**PASSAGE PROVIDED:**
This morning the National Association of Realtors released the April data for their Pending Home Sales Index. Here is an excerpt from the latest press release:

Lawrence Yun, NAR chief economist, says contract activity is fading this spring because significantly weak supply levels are spurring deteriorating affordability conditions. "Much of the country for the second straight month saw a pullback in pending sales as the rate of new listings continues to lag the quicker pace of homes coming off the market," he said. "Realtors® are indicating that foot traffic is higher than a year ago1, but it's obviously not translating to more sales." (more here).

The chart below gives us a snapshot of the index since 2001. The MoM change came in at -1.3%. Investing.com had a forecast of 0.5%.

Pending Home Sales

Over this time frame, the US population has grown by 14.5%. For a better look at the underlying trend, here is an overlay with the nominal index and the population-adjusted variant. The focus is pending home sales growth since 2001.

**AIM:**
In the passage on pending home sales above, write out everything from "Lawrence Yun, NAR" down to "forecast of 0.5%.".

**DATASET:**
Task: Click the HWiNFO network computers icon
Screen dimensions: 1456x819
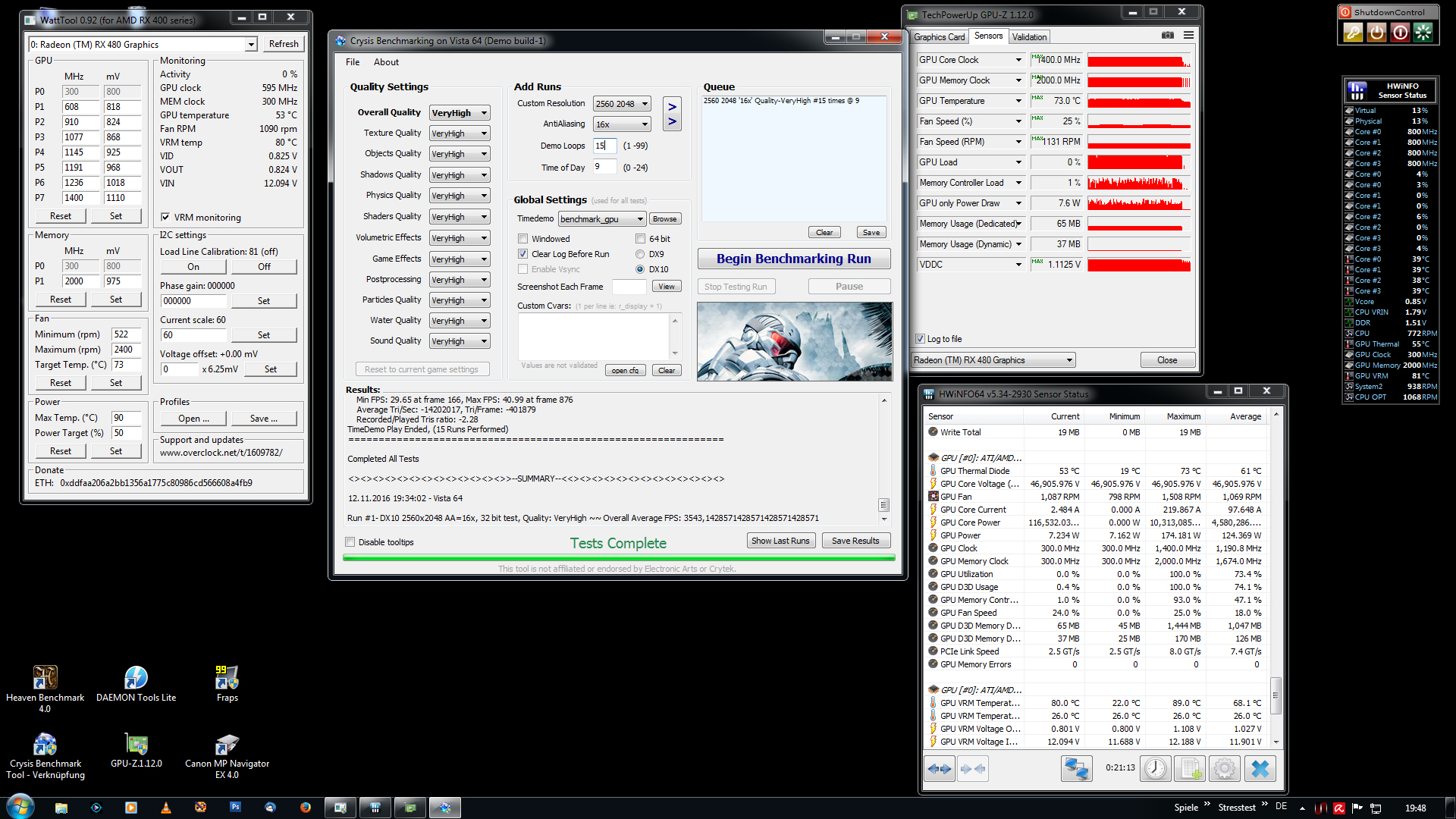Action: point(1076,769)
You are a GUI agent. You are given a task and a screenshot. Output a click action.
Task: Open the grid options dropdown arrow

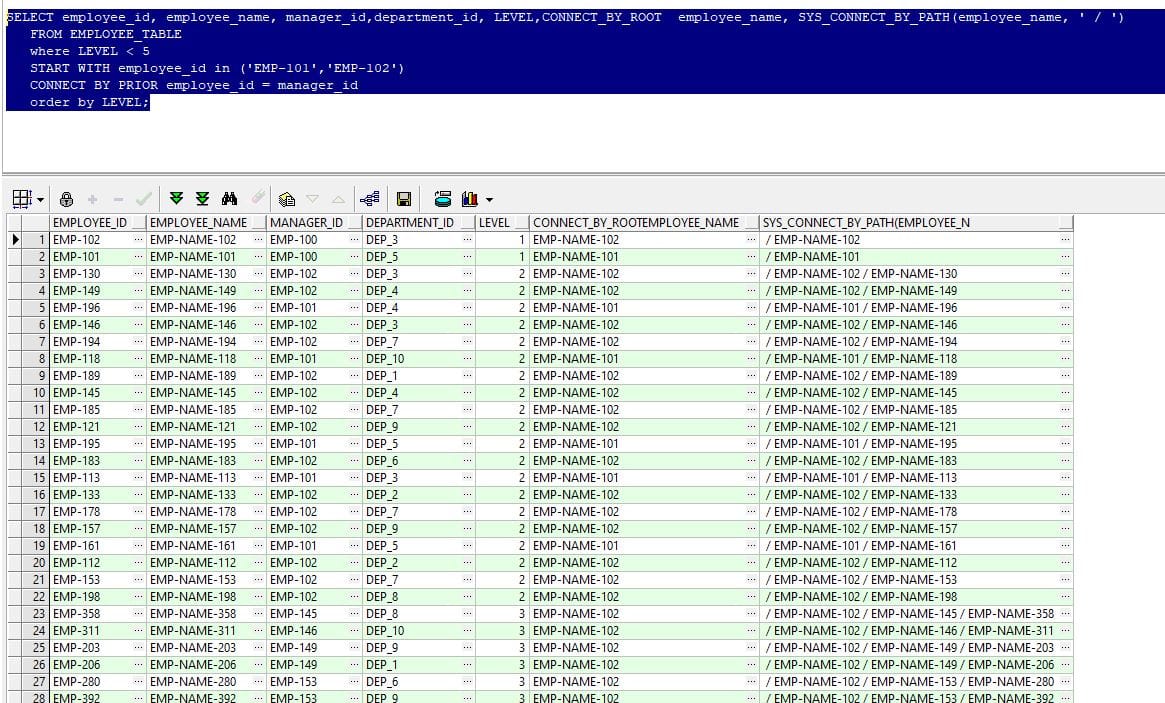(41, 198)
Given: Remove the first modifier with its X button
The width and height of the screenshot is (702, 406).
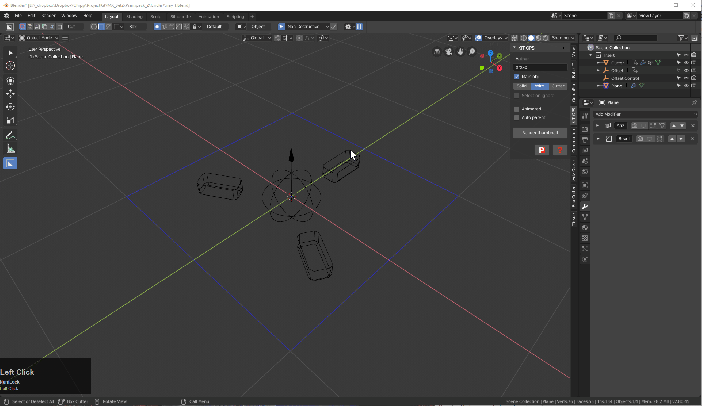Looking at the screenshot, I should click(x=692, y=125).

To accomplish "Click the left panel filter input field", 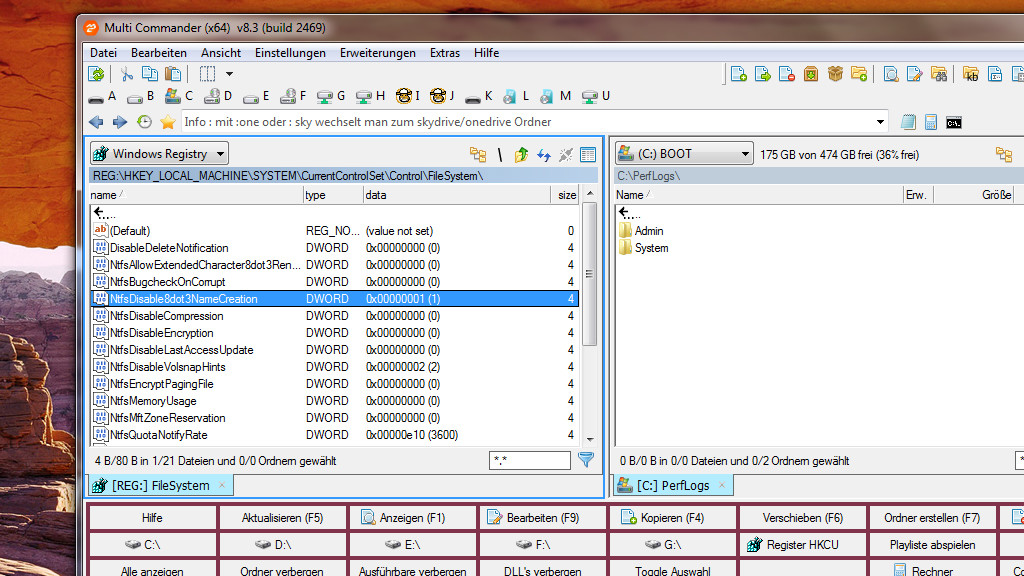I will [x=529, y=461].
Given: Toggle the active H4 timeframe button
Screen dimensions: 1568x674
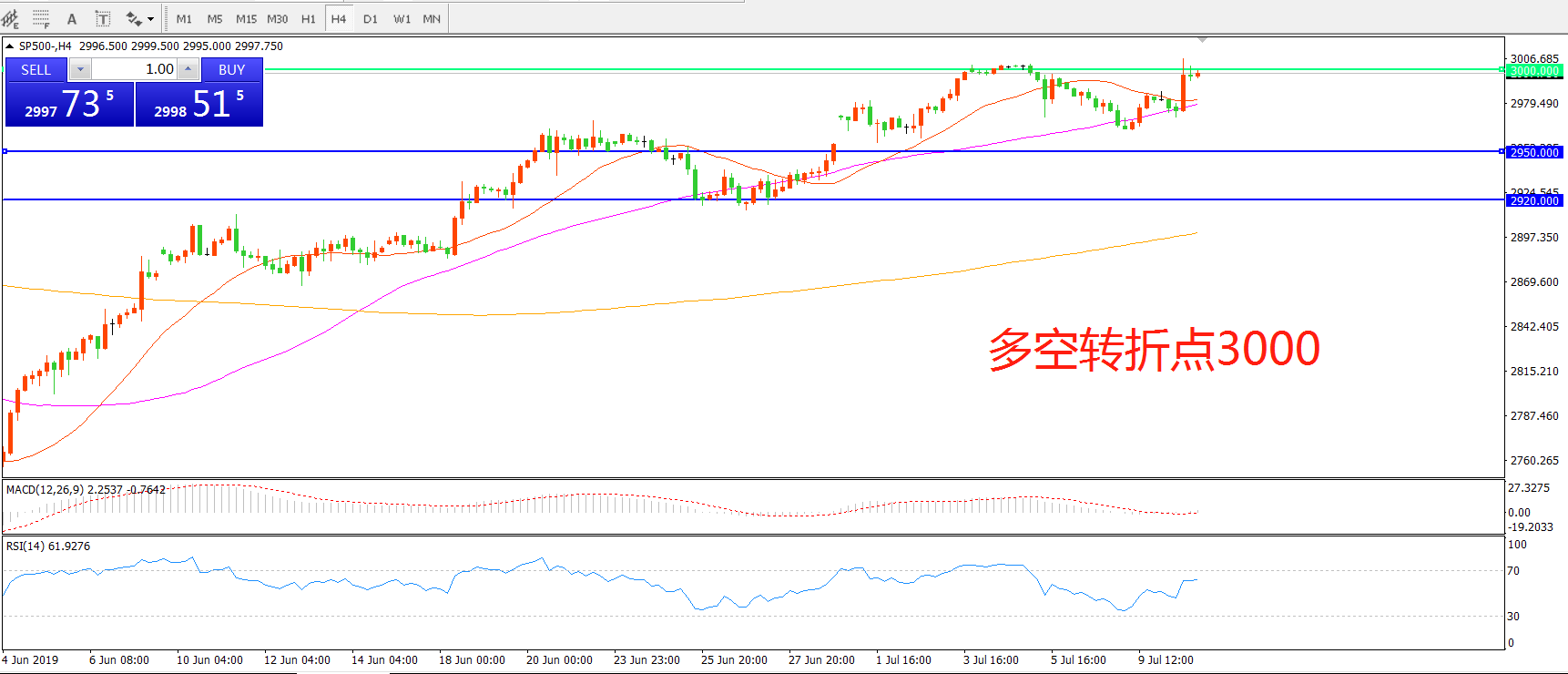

**RESPONSE BELOW:**
Lawrence Yun, NAR chief economist, says contract activity is fading this spring because significantly weak supply levels are spurring deteriorating affordability conditions. "Much of the country for the second straight month saw a pullback in pending sales as the rate of new listings continues to lag the quicker pace of homes coming off the market," he said. "Realtors® are indicating that foot traffic is higher than a year ago1, but it's obviously not translating to more sales." (more here).

The chart below gives us a snapshot of the index since 2001. The MoM change came in at -1.3%. Investing.com had a forecast of 0.5%.